Thursday, September 19, 2002

In his statement for Michael Lally’s 1976 anthology, None of the Above, the late Jim Gustafson admonished, “Suggest that one strives to read something more than the books that come in the mail.” It’s not bad advice, but doesn’t account for the unexpected delights that once in a rare while do turn up. Joseph Massey’s Minima St. (Range Press, 2002) is just such a treat.

In actuality, Minima St. (a self-published limited edition chapbook with a press run of just 50 copies) wasn’t a total surprise. Rae Armantrout, who had received the book in her mail ahead of me, had written to say that I would like the work. The poems are, as the title wryly implies, minimalist:

            Awakened
by the ticking

not the alarm.

Such close attention to detail demands both precision and a sense of balance – the stanza break prior to the last line is the poem’s most important moment. As a whole, Minima St. manages both values well. I vacillate between a preference for poems like the one above, which focus on an individual element, and other pieces that are less completely descriptive, where the text pushes the reader some to make the connections:

            Gulls –

collapsed
song

weighs
sun.

The off-rhyme pulls together the imponderables: how songs might collapse, the weight of sun, what any of this has to do with gulls.

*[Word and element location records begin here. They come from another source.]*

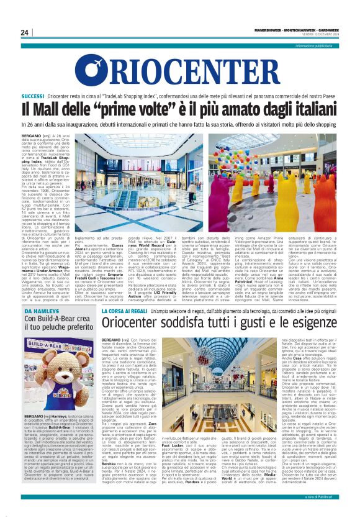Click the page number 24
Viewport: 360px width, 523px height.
(24, 32)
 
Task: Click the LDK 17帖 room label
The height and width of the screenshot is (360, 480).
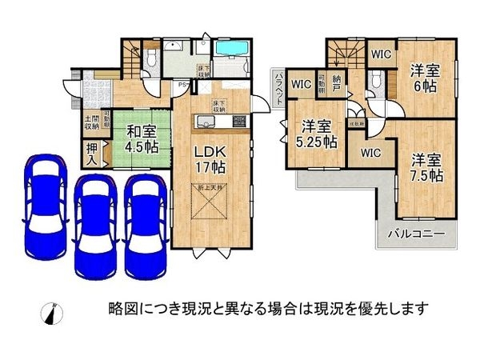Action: [209, 158]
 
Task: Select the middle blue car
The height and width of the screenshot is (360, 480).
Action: [96, 224]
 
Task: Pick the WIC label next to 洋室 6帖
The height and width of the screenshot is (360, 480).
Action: [381, 54]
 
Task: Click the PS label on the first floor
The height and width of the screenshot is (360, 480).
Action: [182, 85]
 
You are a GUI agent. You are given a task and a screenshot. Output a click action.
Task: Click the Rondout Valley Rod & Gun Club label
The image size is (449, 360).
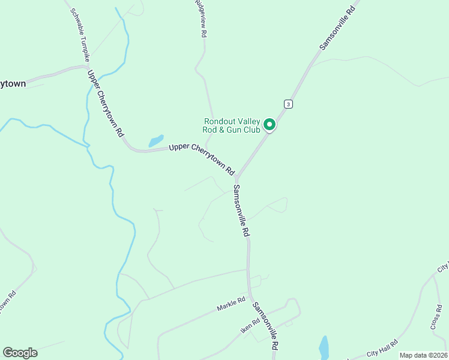click(232, 125)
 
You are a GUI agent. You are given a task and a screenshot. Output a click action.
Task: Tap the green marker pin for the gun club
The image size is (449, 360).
click(270, 125)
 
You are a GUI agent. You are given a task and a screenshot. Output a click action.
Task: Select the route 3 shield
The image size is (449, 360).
click(289, 104)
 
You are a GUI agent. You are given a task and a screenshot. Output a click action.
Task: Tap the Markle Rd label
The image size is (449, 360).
click(232, 304)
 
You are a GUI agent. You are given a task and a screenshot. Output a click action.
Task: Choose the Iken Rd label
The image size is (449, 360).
click(250, 324)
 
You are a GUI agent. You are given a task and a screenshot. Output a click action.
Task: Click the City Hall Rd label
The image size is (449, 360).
click(383, 347)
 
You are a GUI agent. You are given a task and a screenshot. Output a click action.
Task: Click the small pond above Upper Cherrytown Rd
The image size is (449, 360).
click(156, 141)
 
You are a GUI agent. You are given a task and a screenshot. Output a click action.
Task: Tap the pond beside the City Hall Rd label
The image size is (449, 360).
click(324, 347)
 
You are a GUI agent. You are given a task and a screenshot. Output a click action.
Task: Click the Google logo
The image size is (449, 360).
click(20, 353)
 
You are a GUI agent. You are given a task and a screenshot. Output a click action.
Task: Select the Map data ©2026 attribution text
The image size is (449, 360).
click(423, 355)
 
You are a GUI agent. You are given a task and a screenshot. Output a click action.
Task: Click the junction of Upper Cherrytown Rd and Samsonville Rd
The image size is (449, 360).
click(237, 178)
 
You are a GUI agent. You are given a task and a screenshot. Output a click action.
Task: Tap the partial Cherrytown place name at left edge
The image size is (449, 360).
click(13, 83)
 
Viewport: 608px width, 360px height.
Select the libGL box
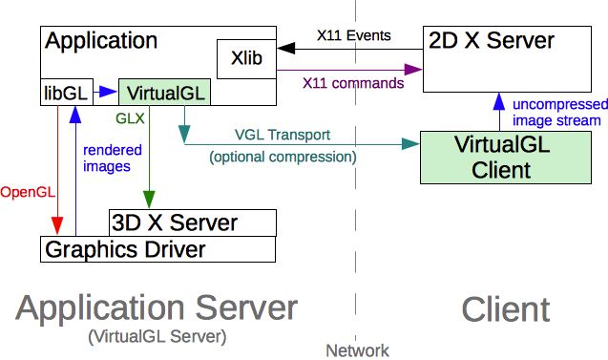(64, 93)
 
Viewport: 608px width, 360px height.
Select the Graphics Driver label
(123, 249)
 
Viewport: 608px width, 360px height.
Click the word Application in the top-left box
(101, 41)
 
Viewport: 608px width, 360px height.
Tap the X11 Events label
(354, 36)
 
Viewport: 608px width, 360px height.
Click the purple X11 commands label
(352, 83)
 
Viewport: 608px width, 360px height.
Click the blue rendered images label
(113, 158)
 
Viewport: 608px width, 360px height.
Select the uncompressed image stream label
(556, 112)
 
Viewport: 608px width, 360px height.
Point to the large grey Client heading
(505, 309)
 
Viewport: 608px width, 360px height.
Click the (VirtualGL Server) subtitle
(156, 336)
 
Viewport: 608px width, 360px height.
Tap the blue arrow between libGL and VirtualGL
(104, 93)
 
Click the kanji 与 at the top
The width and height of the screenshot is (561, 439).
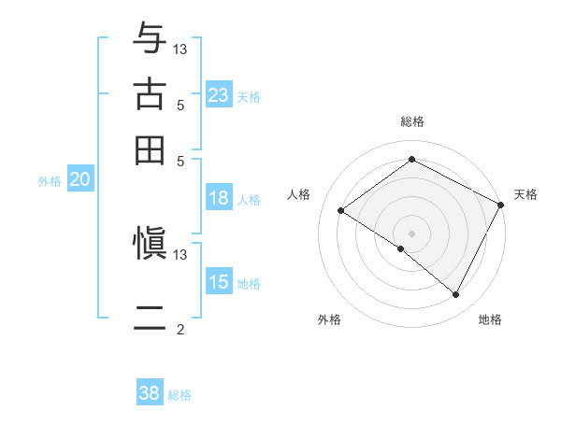click(x=150, y=38)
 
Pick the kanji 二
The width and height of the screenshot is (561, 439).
click(x=150, y=319)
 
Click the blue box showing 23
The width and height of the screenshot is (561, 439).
click(x=218, y=95)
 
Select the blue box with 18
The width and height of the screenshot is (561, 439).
click(x=218, y=198)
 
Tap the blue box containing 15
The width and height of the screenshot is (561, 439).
click(x=218, y=282)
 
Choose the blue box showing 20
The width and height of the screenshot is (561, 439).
click(x=79, y=180)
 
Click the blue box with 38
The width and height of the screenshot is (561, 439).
click(x=150, y=393)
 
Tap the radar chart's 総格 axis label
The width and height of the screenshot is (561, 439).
click(x=411, y=121)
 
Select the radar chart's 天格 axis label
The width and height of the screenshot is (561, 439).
click(x=525, y=194)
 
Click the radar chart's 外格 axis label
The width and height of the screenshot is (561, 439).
click(x=329, y=319)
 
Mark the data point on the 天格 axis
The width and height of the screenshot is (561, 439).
click(x=500, y=205)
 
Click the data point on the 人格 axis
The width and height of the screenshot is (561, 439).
click(x=341, y=211)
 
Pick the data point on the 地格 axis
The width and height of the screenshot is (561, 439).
click(x=456, y=294)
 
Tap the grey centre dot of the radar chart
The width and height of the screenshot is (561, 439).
click(x=411, y=233)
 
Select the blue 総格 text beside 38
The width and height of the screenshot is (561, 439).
click(x=180, y=395)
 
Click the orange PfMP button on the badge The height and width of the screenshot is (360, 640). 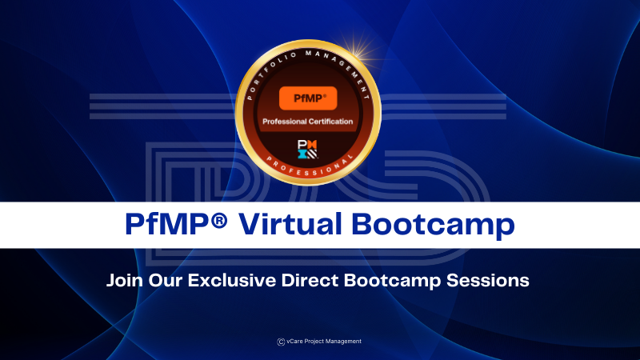click(x=308, y=98)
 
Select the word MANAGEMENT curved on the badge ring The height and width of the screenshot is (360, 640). click(x=342, y=61)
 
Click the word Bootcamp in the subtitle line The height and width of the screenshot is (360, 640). click(x=390, y=282)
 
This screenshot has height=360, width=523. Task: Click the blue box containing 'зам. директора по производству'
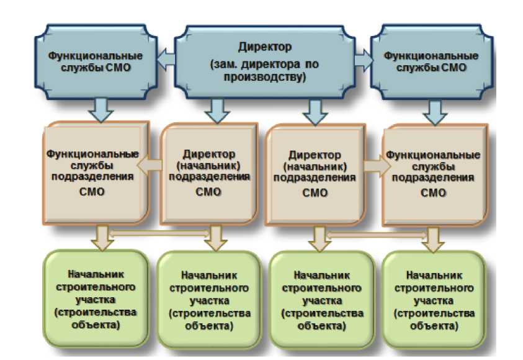tap(264, 62)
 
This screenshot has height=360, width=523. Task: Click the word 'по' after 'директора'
tap(312, 64)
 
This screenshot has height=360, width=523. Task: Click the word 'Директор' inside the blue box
tap(264, 47)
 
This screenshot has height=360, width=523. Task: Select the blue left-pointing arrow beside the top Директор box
tap(166, 60)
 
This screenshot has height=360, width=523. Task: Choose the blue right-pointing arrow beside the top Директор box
tap(364, 60)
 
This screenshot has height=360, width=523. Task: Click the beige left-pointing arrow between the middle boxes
tap(150, 165)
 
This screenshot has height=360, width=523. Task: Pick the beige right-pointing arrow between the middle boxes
tap(377, 166)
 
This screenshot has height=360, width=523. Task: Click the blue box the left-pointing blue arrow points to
tap(96, 61)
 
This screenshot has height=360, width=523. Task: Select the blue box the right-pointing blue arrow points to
tap(432, 62)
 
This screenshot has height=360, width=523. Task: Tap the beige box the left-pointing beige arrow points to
tap(96, 173)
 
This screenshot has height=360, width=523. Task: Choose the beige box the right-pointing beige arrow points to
tap(435, 174)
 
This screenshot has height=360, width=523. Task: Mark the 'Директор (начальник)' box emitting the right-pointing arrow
tap(315, 174)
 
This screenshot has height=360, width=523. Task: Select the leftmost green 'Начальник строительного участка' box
tap(96, 299)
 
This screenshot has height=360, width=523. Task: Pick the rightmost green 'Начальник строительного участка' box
tap(434, 300)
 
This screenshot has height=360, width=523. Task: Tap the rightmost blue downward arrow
tap(435, 112)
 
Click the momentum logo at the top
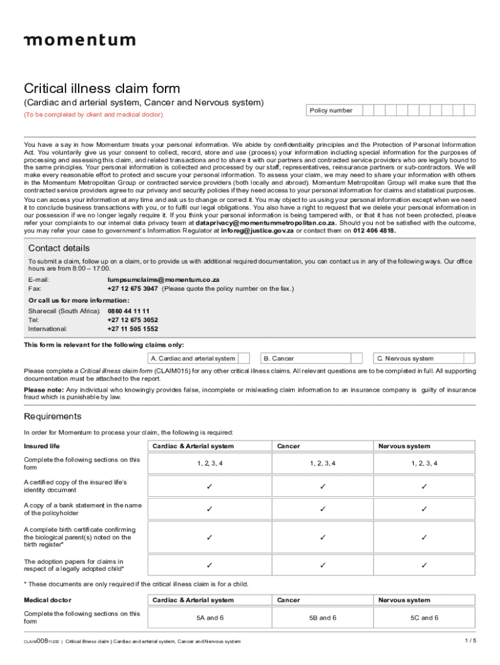[x=79, y=40]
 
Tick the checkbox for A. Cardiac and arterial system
[x=245, y=358]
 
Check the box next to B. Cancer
[x=356, y=358]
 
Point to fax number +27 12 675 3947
[x=132, y=288]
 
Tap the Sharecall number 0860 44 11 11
[x=129, y=311]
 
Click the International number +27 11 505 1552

Minima St. fits into a long tradition of self-published first books mailed out to potentially sympathetic readers that can be traced back at least far as Whitman’s initial edition of Leaves of Grass. In its use of short forms, hard-edged lines, commitment to precision, and especially its fondness for the strategically placed em dash, the most obvious predecessor to Massey’s volume might be George Oppen’s Discrete Series.